Colorado has long been considered a swing state that has trended blue in recent elections, but polling in the Centennial State is showing a historical blue wave that would mean complete one party-control — not seen since 1936.
In 2018 the state saw their first major blue wave since 1948, with Democrats winning every state executive office including the governor, lieutenant governor, secretary of state, attorney general and treasurer.
But Democrats could also control the majority in Colorado’s state Senate, the state House, the U.S. House of Representatives along with both U.S. Senate seats, as long as the polling trends are accurate.
The last time the Republican party controlled every elected seat in Colorado was in 1920, according to the Colorado Sun.

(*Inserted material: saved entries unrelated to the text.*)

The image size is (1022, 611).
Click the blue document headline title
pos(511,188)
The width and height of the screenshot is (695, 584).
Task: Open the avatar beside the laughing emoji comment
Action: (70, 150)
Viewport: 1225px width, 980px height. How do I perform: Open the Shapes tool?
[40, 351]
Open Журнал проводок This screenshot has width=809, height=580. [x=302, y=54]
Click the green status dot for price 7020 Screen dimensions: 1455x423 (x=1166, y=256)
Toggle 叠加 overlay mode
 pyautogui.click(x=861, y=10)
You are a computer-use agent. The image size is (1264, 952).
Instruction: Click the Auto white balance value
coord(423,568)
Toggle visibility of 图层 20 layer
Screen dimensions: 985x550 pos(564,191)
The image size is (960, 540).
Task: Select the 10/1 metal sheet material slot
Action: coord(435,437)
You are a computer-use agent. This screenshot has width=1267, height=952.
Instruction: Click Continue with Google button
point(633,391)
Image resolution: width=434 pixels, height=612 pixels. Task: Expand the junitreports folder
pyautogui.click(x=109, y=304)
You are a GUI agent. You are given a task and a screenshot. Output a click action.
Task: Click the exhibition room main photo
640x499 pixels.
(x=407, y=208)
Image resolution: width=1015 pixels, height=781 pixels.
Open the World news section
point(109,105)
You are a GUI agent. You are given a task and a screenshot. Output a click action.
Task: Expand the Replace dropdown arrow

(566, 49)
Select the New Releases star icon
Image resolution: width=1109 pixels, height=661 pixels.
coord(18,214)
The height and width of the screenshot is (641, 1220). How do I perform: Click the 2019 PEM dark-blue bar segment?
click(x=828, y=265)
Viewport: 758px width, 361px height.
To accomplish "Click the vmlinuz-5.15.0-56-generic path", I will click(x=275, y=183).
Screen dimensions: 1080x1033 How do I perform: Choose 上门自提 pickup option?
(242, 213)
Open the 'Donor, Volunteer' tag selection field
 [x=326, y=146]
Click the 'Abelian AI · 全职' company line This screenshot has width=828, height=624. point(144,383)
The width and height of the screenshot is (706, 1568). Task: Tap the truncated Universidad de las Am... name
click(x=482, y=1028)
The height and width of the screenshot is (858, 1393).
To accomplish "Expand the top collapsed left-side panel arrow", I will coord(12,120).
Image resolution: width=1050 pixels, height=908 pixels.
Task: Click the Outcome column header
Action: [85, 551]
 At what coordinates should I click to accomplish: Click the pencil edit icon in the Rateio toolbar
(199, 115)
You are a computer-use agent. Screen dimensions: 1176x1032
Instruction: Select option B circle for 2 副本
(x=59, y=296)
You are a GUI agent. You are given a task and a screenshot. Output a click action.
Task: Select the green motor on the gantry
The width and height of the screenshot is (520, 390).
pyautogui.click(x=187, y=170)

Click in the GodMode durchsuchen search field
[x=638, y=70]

Polling by RealClearPolitics shows that Hickenlooper is projected to win the junior senator’s seat, overturning Republican incumbent candidate Sen. Cory Gardner.
Each of Colorado’s seven congressional district seats are up for re-election with four Democratic incumbent candidates leading in their races. Two Republican incumbent candidates are also likely to win re-election, according to 270towin.
Only one incumbent candidate, Republican Rep. Scott Tipton was defeated in his primary race and polling shows a neck and neck race between Democratic candidate Diane Mitsch Bush and Republican challenger Lauren Boebert, who is trailing Bush by one point, according to FiveThirtyEight.
Colorado’s state Senate has 18 seats out of the body’s 35 seats that are up for relection, and only three of the seats are considered to be vulnerable, including one seat held by a Democrat and two seats held by Republicans.
Democrats currently hold the majority by 19-16, meaning Republicans would have to win all three battleground districts in order to win back the majority in the state’s Senate, according to campaign tracking by Ballotpedia.